Brexit Customs Checks Make a Quiet Debut at U.Ok. Ports

LONDON – A new era began without a fuss on Friday morning at the ports and terminals on Britain’s south east coast. Ferries and trains transporting goods from Dover and Folkestone to France ran on time, and the drivers snaked their trucks unloaded into the port.

Apparently, little has changed on January 1st, the first day of the country outside the internal market and customs union of the European Union. It was a public holiday, after all, and there wasn’t much to do.

For the first time in over 25 years, goods moving between the UK and the European Union are no longer able to move freely and goods entering the block will be subject to customs controls.

A trade agreement signed in the UK in the early hours of December 31st, less than 24 hours before it went into effect, means that the country and the European Union will trade goods without tariffs. However, businesses will continue to face significant changes that they had to prepare for even during the lockdowns, closings, and other social restrictions the government put in place to contain a growing pandemic.

The changes will certainly bring “bumpy moments,” a senior cabinet minister predicted this week.
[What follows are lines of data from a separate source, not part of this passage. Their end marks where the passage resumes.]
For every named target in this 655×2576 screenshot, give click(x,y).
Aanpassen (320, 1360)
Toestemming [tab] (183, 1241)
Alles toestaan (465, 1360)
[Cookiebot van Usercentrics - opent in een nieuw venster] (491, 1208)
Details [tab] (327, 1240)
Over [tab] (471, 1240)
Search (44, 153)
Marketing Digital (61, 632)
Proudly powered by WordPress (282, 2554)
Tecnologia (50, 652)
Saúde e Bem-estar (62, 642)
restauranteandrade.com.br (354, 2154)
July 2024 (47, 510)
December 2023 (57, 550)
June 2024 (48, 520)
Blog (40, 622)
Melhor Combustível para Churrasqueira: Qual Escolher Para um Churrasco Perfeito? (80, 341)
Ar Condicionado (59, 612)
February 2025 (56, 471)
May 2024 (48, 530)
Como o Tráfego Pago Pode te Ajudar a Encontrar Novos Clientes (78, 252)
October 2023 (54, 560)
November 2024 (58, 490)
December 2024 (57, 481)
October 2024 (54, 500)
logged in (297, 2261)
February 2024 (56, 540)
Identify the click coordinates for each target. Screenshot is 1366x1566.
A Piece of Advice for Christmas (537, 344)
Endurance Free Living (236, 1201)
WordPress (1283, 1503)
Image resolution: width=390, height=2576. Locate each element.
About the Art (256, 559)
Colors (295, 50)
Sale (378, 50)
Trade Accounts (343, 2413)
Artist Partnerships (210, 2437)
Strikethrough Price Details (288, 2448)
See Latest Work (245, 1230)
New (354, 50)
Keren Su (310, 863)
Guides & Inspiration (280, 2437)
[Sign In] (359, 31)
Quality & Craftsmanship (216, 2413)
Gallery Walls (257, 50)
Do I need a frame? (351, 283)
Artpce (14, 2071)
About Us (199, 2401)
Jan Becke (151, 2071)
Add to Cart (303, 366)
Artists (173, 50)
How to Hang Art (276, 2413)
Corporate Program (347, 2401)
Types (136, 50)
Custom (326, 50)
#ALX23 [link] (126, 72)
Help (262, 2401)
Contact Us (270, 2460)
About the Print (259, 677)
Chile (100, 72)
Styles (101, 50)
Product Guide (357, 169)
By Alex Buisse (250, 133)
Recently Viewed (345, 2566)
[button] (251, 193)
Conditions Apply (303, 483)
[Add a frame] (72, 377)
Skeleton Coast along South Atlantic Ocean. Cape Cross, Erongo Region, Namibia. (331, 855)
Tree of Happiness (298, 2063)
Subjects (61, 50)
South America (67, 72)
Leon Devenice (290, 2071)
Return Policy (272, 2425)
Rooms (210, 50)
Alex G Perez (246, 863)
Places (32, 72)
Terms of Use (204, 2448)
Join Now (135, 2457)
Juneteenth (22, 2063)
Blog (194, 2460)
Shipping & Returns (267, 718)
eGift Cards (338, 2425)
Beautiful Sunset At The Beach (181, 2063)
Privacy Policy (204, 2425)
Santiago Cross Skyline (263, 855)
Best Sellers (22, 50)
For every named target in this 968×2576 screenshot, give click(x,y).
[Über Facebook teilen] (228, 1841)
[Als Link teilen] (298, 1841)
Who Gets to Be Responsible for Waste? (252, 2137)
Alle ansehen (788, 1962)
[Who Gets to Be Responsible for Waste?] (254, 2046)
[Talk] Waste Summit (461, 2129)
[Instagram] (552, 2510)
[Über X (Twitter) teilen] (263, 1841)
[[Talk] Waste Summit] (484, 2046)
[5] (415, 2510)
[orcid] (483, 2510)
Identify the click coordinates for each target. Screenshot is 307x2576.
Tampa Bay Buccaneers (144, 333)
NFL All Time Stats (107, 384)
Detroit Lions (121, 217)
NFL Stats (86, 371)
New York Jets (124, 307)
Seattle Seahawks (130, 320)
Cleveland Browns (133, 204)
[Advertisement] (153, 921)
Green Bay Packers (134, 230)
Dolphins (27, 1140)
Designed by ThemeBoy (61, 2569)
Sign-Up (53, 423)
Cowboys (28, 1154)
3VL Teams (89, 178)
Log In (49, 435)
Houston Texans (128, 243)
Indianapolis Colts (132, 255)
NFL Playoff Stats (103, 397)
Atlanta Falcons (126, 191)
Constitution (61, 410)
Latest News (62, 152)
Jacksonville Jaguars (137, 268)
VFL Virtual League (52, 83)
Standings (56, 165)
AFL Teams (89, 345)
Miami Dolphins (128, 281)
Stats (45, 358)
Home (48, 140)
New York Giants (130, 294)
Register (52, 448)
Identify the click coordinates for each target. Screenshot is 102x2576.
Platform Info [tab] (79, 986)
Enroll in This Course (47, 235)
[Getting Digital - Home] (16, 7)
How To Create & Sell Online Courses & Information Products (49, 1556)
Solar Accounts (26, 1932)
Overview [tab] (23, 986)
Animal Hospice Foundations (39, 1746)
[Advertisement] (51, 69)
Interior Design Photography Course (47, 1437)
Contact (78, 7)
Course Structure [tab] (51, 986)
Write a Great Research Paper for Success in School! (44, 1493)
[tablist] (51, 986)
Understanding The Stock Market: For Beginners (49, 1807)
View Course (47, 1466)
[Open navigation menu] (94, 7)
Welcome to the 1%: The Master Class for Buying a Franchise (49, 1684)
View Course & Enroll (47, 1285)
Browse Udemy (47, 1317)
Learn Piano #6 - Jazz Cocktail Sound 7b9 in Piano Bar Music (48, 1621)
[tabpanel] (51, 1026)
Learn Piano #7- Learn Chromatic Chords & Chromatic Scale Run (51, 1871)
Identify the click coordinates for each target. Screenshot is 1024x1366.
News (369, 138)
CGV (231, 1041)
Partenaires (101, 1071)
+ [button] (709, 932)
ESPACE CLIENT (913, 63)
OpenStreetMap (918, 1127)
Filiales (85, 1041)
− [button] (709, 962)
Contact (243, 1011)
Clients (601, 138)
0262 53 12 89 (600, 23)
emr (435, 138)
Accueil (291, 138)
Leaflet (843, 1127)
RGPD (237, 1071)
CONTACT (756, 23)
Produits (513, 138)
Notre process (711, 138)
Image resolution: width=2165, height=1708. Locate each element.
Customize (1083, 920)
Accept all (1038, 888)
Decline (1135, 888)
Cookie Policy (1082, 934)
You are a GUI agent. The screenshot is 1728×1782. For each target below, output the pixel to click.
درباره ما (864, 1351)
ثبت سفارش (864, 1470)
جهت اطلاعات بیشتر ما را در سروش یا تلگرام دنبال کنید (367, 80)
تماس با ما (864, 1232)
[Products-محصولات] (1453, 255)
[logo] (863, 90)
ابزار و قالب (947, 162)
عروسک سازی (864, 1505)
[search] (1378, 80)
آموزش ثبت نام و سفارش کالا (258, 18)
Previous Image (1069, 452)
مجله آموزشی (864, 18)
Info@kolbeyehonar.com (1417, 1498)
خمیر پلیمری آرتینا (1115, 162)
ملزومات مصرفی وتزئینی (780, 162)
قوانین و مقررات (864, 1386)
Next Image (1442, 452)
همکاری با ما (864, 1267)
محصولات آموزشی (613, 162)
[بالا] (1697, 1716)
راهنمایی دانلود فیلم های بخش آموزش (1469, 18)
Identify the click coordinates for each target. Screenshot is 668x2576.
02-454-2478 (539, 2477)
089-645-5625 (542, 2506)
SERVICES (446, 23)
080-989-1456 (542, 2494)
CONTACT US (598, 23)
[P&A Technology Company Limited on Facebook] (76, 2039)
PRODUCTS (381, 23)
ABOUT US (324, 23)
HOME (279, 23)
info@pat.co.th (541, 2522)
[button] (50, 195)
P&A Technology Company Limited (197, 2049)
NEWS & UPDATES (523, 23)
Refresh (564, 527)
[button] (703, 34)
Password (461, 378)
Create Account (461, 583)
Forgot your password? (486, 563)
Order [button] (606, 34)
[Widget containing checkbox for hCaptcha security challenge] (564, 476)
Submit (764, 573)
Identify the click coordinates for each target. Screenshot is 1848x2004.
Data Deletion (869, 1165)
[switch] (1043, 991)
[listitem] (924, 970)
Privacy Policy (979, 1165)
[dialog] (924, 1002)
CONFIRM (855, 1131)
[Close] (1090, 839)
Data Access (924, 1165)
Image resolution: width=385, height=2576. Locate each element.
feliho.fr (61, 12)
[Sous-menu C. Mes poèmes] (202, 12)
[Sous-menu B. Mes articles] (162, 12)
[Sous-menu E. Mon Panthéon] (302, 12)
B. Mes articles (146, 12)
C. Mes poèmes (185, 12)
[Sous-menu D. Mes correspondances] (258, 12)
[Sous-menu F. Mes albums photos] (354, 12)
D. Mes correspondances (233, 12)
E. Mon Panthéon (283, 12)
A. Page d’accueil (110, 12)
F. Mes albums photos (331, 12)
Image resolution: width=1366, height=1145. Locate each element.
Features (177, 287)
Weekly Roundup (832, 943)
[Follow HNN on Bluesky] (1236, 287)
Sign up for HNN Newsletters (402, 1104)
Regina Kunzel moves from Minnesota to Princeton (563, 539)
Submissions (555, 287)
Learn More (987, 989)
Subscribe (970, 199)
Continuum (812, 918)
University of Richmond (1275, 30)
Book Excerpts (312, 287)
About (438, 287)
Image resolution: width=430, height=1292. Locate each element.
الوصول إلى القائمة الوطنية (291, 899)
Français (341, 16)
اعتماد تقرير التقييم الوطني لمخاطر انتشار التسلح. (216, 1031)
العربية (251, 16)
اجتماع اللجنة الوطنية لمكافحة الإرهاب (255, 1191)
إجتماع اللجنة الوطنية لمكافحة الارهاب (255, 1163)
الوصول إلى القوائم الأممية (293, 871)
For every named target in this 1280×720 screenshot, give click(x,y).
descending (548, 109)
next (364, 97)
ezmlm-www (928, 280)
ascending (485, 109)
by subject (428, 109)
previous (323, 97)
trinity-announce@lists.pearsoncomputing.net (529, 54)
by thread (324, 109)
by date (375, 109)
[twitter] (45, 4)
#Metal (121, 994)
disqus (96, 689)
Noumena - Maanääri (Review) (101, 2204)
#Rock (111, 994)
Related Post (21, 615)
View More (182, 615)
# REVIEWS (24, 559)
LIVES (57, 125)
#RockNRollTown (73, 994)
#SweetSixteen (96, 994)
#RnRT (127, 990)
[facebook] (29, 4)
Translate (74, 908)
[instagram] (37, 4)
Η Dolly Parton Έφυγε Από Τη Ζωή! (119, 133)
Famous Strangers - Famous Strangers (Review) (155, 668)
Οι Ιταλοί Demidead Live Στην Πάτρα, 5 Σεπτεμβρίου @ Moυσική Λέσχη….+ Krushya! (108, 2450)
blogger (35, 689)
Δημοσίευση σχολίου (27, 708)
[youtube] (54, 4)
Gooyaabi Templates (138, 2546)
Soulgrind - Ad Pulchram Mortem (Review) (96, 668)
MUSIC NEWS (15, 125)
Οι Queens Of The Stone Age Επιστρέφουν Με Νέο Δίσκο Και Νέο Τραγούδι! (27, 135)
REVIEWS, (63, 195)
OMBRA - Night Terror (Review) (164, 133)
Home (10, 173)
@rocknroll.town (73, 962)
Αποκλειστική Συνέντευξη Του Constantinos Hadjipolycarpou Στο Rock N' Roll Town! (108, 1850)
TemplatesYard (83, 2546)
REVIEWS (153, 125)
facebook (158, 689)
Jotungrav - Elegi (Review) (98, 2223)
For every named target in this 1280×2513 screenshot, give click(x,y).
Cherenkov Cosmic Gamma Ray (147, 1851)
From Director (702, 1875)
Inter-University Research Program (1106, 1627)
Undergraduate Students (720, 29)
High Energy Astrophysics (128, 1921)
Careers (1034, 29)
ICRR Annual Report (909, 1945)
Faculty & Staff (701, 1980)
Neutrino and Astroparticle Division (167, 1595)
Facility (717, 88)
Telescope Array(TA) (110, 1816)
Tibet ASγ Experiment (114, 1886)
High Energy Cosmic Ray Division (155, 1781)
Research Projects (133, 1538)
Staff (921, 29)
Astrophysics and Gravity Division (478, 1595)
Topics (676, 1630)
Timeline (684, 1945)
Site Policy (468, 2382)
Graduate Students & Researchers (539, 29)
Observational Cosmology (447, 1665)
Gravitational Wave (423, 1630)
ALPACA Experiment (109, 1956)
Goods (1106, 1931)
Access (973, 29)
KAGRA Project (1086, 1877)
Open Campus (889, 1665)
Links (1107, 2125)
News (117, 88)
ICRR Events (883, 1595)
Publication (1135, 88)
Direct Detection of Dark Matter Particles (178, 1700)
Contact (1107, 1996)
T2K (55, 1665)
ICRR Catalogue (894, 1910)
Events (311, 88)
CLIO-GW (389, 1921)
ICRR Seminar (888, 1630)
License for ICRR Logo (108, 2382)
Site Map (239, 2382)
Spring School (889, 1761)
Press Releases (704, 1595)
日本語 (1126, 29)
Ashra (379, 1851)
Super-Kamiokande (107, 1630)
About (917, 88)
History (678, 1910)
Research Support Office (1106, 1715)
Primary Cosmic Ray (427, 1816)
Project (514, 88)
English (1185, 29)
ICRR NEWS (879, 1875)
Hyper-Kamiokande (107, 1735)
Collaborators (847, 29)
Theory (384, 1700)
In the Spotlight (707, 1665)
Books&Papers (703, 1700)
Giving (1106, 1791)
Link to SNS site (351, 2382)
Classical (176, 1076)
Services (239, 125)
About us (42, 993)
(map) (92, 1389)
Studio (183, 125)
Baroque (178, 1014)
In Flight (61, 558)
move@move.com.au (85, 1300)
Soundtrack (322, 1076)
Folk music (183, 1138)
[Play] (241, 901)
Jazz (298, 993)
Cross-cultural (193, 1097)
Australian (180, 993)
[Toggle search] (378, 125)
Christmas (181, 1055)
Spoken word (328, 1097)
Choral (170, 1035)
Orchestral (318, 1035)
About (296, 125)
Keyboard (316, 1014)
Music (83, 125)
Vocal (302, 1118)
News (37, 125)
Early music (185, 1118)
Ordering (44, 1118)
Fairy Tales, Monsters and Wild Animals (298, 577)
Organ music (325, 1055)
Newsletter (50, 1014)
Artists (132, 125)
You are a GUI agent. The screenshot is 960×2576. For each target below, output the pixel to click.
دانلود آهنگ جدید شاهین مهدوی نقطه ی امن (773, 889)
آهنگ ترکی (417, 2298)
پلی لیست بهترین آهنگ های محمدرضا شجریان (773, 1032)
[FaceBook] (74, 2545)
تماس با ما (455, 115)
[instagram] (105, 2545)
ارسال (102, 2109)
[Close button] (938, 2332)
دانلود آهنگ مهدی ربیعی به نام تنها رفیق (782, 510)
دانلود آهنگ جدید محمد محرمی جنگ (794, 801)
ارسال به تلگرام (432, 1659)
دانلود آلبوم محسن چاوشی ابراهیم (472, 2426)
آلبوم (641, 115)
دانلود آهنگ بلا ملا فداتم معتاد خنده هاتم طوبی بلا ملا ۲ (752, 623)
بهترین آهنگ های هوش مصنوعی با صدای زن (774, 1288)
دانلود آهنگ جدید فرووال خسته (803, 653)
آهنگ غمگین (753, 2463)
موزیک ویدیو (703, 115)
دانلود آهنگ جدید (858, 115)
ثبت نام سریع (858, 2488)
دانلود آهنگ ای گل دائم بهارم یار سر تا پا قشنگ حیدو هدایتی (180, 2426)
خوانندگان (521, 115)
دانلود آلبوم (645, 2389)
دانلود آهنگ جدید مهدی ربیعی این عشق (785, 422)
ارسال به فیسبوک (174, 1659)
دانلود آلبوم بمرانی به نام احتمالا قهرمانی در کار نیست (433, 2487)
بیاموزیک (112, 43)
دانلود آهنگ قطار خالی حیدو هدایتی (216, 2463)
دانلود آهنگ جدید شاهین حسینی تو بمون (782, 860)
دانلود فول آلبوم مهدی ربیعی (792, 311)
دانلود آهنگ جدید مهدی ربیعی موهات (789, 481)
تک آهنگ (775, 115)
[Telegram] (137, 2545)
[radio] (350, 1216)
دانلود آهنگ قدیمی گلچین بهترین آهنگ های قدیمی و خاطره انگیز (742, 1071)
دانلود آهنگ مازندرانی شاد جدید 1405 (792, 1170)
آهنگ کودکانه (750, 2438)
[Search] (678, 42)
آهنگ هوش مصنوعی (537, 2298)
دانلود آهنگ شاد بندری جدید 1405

The government estimates that new customs papers alone will cost British companies £ 7 billion (about $ 9.6 billion) a year.

Britain has at least 150,000 exporters who, according to the country’s tax authority, have never shipped their goods beyond the block and are therefore required to file customs declarations for the first time. Border controls within the European Union were abolished in 1993.

This is a change that will be felt immediately in the UK ports, particularly the port of Dover and the Eurotunnel endpoint in Folkestone, which connect the country to France. But on Friday, New Year’s Day, the trains and ferries are said to have run smoothly. Eurotunnel reported that 200 trucks had already used their shuttle train by 8 a.m.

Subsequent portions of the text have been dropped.